Campania Felix: Rome and the Bay of Naples

Books

Guidebooks to Rome:  You cannot do better than Georgina Masson's Companion Guide to Rome, published many decades ago and updated in this century (!).  Likewise, Kate Simon's Rome:  Places and Pleasures is pleasingly old-fashioned, but then so too is Rome.  And if you like dusty old guidebooks, as I certainly do, see if you can get ahold of H. V. Morton's A Traveller in Rome, the very book that got me stuck on this city when I first visited more than 40 years ago.  If you're looking for something more up-to-date and concise, I think the Dorling Kindersley's Eyewitness guidebooks are quite good, even if they lack the voice of the author.

And specifically on the Bay of Naples:

***Pompeii by Robert Harris.  This exciting tale of love and corruption within the public waterworks takes place in and around the Bay of Naples during the eruption of Vesuvius.  Very good archeology and a great story.

For further reading on life in Ancient Rome, try A Day in the Life of Ancient Rome by tv host and history popularizer Alberto Angela, translated by Gregory Conti.  It reads like a box of chocolates:  fun, consumable, slightly addictive but not terribly substantial.  Right up my alley!  Also recommended to me though I have not read it is 24 Hours in Ancient Rome by Phillip Matayszak, a book that takes a similarly anecdotal approach to history.  

The Fires of Vesuvius by Mary Beard.  Beard is a highly respected Classicist at Cambridge.  This book, however, she has written for non-academic audiences.  It is fascinating, light-hearted, and the perfect non-fiction bookend to Harris’s Pompeii.

 ***Naples ’44 by Norman Lewis is a remarkable account of the year the writer was stationed in Naples at the end of the war. 

**I Claudius by Robert Graves.  You simply cannot beat this rip-roaring portrait of the Emperor Augustus, his wife, his descendants, and their lives of both rigor and excess.  It provides a delightful entry into the world of the Roman Empire.  The television miniseries is terrific, even after all these years.

Gomorrah by Robert Saviano.  This gruesome chronicle of organized crime in and around Naples propelled journalist Saviano to fame and fortune but also made him a hunted man.  The Sicilian Mafia seems tame by comparison.

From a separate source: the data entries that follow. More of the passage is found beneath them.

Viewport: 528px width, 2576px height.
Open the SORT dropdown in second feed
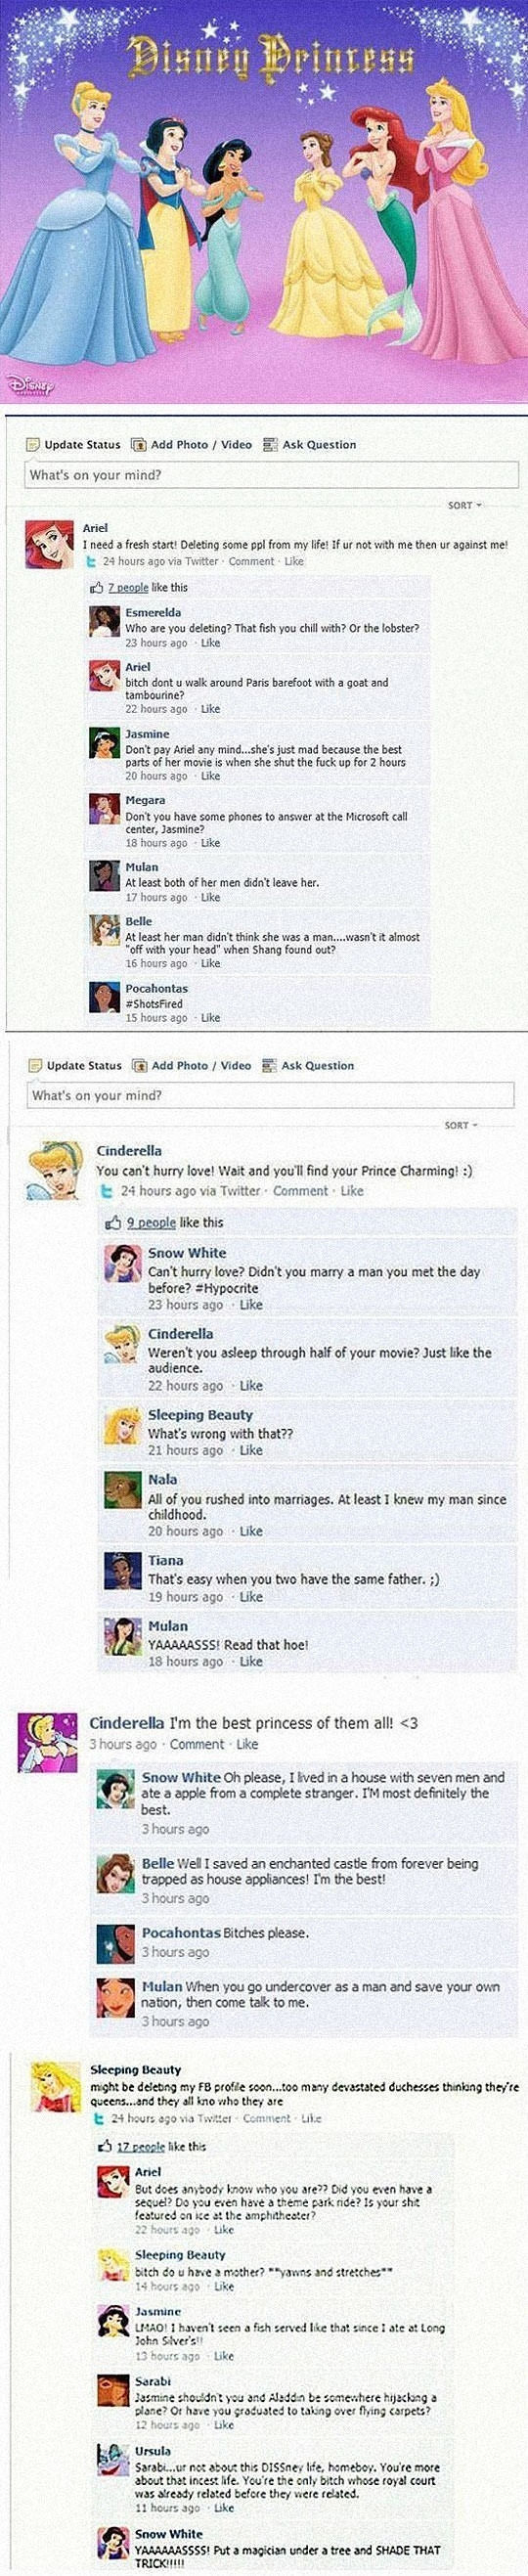pyautogui.click(x=462, y=1125)
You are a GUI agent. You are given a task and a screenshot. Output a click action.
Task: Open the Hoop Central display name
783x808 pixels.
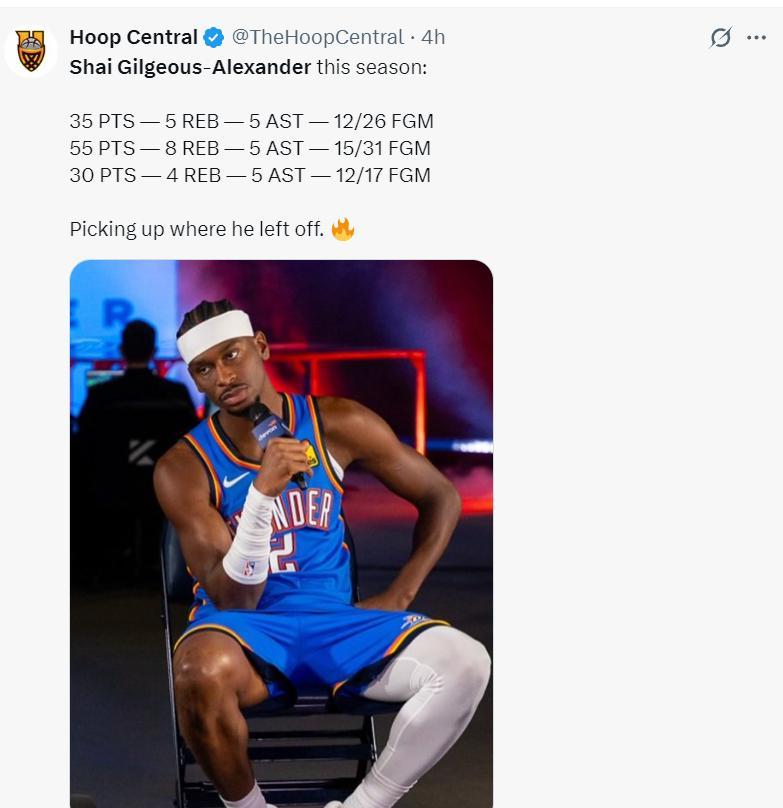pos(133,38)
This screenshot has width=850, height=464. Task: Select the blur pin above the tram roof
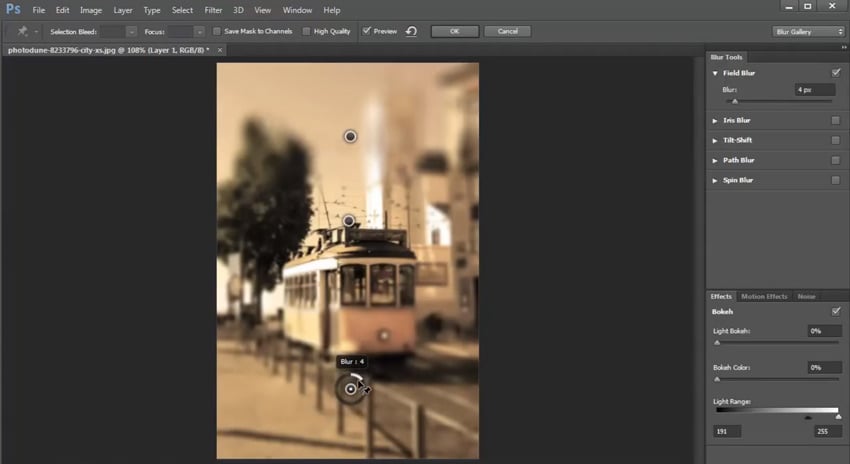348,220
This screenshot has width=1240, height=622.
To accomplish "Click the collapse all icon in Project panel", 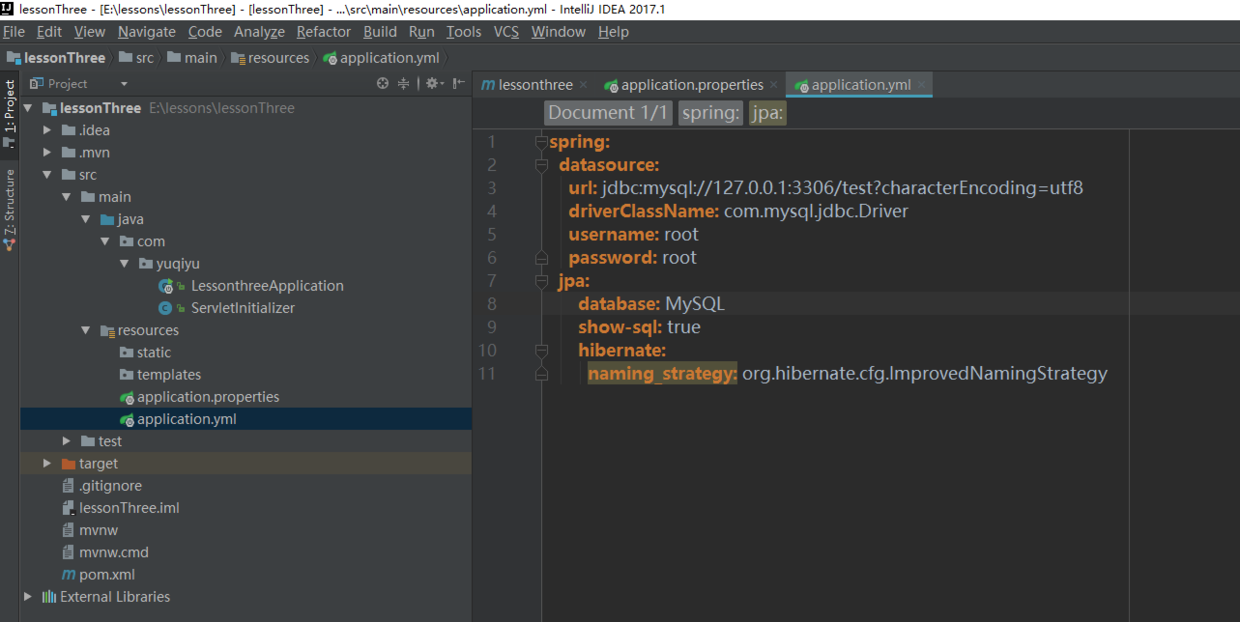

Ingrid Rowland’s excellent From Pompeii:  The afterlife of a Roman Town examines what Pompeii has meant to us over time.  Who visited, how, why, and what they took away with them.  A proto-history of sorts. 

Any booklist for Naples would be incomplete without Elena Ferrante’s My Brilliant Friend.  The first in a trilogy, this is a novel about growing up in Naples, where organized crime and corruption are subtly woven into everyday life.  I found it fascinating and raced through all three books in the trilogy.

Axel Munthe, a Swedish doctor born in 1857, moved as a young man to Capri where he built a wonderful villa that he embellished with archeological finds from the island. In 1929, he published The Story of San Michele, an autobiographical account of his time on Capri. It remains one of the 20th centuries best selling books, world wide. If you cannot find this in your public library, rest assume that you can purchase it when we visit the villa! It is both old fashioned and delightful as well as a fascinating glimpse of this island in the 19th century and into the 20th.

A trusted friend recommended Ten Caesars by Barry Strauss, a noted classicist from Cornell. It is sitting on my bedside table, but, based on the first chapter, it’s a lively account of key emperors from Augustus to Constantine. An interesting way to span over 300 years of Roman history.

 

Videos

Gladiator, of course, with Russel Crowe as a gladiator and our own Nancy as one of the Talking Heads.

Ben Hur, of course.  The 1959 version with Charlton Heston in the lead and William Wyler directing.

Spartacus, of course.  With Kirk Douglas in the lead and Stanley Kubrick directing.

I Claudius, the tv mini series.  It holds up wonderfully.

I could go on and on.  But I do love Hollywood's many takes on Ancient Rome.  Even the much maligned Cleopatra with Burton and Taylor.